- SUPPLIED MATERIAL:
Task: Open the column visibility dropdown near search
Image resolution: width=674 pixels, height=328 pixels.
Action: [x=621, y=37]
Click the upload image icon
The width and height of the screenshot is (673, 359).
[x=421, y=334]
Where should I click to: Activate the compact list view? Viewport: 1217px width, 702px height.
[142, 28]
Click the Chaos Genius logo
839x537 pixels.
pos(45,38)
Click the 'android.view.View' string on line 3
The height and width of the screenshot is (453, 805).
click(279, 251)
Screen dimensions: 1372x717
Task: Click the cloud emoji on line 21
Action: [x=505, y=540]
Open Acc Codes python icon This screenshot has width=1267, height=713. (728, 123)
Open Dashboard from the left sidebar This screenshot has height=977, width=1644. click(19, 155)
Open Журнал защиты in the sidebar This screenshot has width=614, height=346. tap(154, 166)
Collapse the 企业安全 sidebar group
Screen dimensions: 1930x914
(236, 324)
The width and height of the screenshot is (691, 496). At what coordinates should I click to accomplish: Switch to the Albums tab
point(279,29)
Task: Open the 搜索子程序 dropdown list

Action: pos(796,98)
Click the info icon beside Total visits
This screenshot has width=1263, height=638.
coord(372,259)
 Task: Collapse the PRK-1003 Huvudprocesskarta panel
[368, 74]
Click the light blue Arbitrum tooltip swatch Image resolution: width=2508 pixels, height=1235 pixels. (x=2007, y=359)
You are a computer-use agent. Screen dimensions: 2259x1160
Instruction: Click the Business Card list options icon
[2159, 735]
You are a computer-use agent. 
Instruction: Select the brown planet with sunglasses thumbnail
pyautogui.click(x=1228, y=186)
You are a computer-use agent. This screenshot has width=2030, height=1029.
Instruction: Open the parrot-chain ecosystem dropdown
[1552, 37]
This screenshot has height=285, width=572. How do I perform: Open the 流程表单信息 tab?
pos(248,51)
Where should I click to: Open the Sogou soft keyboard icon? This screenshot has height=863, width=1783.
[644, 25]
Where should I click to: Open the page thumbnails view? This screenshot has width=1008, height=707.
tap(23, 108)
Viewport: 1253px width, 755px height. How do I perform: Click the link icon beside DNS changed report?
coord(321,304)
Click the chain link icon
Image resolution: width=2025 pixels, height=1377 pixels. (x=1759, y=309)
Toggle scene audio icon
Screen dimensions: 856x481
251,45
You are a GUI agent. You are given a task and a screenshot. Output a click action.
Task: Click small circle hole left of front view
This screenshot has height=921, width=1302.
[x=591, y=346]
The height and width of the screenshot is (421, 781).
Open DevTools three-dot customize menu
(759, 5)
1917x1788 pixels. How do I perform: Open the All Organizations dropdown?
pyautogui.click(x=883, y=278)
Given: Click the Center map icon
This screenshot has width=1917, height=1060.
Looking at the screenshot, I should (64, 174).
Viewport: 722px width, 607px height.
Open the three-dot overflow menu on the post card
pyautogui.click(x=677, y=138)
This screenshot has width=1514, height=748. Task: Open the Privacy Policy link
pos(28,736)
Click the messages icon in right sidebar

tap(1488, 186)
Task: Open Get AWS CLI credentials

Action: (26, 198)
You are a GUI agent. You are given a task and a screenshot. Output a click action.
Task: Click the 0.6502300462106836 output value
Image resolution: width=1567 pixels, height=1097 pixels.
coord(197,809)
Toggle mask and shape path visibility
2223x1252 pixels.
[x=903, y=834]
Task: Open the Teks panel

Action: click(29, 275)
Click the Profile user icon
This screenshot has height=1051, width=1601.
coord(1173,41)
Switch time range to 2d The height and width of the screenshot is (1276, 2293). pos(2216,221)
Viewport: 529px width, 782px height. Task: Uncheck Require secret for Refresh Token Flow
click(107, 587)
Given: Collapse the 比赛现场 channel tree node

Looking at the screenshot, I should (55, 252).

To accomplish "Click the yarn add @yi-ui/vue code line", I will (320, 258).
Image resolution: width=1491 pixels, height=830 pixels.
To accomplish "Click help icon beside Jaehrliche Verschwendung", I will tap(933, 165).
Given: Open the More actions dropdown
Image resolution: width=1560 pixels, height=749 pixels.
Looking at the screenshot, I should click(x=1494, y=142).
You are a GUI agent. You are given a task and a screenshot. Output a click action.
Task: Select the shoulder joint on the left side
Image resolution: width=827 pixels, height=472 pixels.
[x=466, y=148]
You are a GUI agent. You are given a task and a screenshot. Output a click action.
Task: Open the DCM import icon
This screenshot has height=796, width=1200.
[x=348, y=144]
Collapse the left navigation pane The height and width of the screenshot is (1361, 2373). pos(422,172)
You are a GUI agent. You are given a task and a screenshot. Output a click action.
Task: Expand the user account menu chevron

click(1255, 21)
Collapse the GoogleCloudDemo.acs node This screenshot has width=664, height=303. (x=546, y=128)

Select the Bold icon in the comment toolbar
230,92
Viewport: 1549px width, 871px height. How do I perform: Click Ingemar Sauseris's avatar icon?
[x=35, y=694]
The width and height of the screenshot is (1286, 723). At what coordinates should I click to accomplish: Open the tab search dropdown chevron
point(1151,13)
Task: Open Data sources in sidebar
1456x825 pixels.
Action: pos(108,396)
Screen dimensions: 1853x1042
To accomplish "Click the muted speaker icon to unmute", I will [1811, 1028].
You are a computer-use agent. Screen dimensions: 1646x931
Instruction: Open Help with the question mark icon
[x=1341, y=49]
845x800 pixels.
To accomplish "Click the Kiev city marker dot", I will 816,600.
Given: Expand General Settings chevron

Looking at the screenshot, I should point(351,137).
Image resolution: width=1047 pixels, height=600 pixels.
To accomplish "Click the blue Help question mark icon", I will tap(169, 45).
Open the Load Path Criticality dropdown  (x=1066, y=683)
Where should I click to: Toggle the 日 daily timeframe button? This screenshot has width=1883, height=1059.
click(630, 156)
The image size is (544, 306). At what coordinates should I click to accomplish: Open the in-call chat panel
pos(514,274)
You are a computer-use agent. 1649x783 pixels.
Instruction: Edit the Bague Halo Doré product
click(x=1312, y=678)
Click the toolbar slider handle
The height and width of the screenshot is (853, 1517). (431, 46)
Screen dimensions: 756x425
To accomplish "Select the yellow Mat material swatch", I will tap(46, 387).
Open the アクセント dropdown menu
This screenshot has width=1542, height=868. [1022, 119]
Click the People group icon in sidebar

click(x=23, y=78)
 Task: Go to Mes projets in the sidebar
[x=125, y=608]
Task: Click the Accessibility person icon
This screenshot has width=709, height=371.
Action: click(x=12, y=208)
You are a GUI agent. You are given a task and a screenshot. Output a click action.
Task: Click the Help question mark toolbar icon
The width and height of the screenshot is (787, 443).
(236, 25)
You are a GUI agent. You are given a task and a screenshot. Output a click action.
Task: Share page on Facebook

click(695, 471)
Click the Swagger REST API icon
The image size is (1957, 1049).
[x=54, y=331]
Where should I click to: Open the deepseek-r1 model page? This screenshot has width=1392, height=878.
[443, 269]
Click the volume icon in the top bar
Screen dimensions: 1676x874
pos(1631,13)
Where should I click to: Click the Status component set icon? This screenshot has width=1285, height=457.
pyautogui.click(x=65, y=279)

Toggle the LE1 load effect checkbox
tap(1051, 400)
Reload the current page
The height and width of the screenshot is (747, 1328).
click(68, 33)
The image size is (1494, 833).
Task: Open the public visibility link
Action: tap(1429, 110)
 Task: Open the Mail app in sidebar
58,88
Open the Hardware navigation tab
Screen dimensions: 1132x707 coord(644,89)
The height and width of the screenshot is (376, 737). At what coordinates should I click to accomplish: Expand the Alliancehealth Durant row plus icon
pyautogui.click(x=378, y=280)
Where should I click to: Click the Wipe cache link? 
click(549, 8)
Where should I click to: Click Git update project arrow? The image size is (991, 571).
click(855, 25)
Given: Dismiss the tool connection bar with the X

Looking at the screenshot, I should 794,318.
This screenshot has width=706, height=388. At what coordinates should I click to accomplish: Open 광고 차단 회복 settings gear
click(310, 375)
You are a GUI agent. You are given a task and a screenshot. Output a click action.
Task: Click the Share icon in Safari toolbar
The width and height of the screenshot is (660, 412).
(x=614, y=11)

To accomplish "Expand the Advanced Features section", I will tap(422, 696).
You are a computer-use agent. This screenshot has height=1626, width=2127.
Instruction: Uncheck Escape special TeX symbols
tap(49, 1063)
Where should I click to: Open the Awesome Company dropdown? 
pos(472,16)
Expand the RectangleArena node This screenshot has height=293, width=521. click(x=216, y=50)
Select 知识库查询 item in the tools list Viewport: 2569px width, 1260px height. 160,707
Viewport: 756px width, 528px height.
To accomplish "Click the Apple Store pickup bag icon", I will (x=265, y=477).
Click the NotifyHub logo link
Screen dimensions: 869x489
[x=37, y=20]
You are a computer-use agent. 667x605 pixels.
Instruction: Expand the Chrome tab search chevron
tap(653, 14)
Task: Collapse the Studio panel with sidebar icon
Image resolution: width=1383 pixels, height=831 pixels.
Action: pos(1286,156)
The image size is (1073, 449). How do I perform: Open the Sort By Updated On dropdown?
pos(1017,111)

- EXERCISE: Report the number of lines in the records above that include "swatch", leaving out any other words.

- WRITTEN ANSWER: 2